Look below for the line that contains "The height and width of the screenshot is (874, 1372).", then copy it and each following line exactly, through and including the line that contains "Click the sparkle".

■ **Stored records**

━━━━━━━━━━━━━━━━

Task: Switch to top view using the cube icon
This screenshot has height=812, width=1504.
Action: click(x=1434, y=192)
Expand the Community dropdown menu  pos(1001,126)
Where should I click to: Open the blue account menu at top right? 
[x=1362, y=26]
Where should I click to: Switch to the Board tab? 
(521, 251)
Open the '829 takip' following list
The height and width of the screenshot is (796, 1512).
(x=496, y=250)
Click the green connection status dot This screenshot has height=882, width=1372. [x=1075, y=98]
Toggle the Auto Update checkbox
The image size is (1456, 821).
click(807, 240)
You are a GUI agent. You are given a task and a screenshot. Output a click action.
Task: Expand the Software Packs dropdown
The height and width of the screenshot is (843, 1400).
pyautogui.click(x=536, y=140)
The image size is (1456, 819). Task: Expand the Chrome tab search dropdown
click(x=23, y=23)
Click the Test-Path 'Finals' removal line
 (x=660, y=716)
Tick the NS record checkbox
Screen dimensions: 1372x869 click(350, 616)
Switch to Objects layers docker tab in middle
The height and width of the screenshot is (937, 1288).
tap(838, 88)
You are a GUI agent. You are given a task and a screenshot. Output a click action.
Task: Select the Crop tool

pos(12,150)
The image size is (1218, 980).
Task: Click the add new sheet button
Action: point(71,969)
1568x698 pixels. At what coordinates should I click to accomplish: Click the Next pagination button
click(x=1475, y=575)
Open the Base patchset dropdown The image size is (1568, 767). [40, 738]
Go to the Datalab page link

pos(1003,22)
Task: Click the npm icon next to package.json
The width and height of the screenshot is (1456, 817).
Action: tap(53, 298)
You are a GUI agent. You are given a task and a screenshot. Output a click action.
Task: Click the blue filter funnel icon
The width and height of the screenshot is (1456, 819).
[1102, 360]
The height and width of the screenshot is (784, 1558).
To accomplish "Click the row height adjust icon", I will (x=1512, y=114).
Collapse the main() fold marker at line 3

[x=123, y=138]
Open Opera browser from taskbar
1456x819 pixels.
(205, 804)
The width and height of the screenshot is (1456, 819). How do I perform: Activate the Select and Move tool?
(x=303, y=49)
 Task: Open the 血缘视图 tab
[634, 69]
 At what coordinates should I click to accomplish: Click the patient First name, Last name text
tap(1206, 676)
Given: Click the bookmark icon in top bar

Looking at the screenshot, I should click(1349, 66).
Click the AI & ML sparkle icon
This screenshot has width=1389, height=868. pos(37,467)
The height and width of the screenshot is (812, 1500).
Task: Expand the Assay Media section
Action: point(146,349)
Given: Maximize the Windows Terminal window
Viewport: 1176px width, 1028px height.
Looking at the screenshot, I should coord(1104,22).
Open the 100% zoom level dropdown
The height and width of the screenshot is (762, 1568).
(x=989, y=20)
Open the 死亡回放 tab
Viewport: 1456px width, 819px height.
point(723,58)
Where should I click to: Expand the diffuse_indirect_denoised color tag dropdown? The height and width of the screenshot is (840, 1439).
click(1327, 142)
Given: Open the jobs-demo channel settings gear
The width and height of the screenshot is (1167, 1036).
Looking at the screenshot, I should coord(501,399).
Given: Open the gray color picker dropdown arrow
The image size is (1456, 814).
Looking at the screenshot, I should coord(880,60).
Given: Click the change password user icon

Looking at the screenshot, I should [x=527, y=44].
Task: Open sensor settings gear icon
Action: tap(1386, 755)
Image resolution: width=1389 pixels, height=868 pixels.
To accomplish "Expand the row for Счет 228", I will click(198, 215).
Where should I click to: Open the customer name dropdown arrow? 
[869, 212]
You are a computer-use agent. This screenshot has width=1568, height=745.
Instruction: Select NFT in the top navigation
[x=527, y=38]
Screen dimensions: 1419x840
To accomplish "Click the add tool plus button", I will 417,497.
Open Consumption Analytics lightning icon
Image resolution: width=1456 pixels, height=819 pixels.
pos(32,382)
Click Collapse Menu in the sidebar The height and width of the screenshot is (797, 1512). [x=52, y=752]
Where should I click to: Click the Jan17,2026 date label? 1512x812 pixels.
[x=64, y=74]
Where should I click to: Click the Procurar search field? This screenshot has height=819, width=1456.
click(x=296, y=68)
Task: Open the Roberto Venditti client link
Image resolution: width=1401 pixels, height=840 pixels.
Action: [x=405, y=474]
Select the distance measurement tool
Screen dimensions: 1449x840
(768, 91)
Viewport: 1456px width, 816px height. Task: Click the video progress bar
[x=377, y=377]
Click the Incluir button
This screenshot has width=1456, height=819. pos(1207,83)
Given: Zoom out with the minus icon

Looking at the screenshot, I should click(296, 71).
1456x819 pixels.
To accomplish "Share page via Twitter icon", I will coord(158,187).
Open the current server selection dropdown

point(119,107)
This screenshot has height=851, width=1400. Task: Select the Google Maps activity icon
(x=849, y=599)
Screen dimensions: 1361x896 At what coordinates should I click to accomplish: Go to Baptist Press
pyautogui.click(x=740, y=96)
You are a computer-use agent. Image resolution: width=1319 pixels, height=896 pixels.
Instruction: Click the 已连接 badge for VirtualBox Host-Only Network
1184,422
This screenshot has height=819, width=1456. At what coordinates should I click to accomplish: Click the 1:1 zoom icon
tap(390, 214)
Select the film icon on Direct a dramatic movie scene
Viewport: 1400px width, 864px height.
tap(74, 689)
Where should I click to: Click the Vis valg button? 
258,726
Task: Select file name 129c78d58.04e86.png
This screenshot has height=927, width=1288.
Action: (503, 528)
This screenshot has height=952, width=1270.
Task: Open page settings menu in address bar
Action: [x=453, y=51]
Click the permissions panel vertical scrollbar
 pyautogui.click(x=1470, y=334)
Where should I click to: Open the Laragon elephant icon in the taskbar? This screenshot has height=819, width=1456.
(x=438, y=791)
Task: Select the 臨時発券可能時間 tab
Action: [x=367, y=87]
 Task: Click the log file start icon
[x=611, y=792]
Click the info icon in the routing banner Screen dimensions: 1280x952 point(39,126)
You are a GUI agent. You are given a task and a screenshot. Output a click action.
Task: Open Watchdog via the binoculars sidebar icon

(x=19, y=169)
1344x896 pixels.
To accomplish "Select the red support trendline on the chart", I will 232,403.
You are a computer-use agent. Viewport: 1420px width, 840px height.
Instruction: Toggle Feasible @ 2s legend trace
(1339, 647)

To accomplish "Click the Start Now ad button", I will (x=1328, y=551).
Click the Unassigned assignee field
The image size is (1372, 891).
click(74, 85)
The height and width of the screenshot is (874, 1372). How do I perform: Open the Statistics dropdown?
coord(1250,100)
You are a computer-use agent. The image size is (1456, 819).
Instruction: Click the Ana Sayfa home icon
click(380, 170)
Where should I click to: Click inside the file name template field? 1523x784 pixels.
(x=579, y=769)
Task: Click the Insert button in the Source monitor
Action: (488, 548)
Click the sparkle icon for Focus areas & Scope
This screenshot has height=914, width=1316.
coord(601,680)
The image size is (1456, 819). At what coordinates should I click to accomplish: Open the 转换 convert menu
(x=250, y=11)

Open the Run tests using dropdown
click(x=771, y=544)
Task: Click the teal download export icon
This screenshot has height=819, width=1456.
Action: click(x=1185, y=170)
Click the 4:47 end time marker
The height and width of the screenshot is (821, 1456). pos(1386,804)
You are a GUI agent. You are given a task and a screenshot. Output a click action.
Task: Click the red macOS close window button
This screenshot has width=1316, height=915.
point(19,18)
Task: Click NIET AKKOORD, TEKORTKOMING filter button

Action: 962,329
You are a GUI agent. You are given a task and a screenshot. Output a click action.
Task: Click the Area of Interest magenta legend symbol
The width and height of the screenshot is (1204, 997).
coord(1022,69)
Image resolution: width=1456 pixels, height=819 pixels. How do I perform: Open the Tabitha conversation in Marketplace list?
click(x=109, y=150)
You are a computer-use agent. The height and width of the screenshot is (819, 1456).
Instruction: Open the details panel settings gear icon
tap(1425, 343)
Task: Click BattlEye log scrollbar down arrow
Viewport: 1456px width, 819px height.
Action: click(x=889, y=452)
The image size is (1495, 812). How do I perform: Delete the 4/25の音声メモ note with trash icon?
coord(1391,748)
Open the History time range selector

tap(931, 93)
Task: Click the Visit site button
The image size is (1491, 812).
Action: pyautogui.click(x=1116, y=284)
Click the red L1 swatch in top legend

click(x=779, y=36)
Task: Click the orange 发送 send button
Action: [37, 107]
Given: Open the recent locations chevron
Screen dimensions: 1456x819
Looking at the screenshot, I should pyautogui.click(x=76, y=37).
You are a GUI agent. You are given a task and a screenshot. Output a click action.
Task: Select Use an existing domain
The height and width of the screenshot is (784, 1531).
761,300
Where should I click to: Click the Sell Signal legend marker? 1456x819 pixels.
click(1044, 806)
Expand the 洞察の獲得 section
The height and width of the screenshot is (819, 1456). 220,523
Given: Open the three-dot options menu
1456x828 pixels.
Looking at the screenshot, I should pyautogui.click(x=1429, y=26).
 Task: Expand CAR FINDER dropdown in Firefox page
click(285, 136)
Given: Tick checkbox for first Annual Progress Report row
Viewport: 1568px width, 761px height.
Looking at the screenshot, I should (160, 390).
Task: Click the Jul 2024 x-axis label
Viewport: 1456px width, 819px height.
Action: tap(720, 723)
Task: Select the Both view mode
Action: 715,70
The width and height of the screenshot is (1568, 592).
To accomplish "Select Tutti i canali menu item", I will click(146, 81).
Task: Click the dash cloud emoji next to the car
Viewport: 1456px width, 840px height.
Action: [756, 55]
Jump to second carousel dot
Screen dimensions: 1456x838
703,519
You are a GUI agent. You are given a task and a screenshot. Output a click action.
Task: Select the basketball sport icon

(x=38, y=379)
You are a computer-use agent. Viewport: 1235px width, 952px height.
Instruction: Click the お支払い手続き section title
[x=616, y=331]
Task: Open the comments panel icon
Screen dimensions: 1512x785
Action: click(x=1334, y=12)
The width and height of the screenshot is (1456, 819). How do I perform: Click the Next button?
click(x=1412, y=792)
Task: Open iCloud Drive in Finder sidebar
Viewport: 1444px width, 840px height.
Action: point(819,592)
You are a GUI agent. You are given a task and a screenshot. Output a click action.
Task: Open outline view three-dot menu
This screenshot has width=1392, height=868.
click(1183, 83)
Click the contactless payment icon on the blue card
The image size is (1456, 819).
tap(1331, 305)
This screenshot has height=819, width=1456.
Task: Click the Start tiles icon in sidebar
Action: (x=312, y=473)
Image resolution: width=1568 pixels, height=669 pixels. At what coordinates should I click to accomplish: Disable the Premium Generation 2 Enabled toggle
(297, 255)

━━━━━━━━━━━━━━━━

■ **Task answer**
The height and width of the screenshot is (874, 1372). How do I perform: Open the Statistics dropdown?
coord(1250,100)
You are a computer-use agent. The image size is (1456, 819).
Instruction: Click the Ana Sayfa home icon
click(380, 170)
Where should I click to: Click inside the file name template field? 1523x784 pixels.
(x=579, y=769)
Task: Click the Insert button in the Source monitor
Action: (488, 548)
Click the sparkle icon for Focus areas & Scope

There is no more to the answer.